▸ **Activity**
What number of lines in the entries hold the string "will"? Answer with it alone.

[Saved data entries]
***

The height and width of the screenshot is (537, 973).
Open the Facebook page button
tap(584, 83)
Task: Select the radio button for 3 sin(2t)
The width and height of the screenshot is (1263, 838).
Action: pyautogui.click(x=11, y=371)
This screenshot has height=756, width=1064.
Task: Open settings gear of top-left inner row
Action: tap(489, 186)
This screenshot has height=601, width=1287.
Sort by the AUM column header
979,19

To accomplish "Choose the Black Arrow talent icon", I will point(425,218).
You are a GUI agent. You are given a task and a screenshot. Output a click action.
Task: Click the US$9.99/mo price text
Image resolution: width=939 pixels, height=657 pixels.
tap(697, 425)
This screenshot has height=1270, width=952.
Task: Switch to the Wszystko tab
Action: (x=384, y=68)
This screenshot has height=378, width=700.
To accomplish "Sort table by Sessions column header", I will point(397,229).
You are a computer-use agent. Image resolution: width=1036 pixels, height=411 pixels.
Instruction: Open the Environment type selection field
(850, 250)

***

▸ **Answer section**
2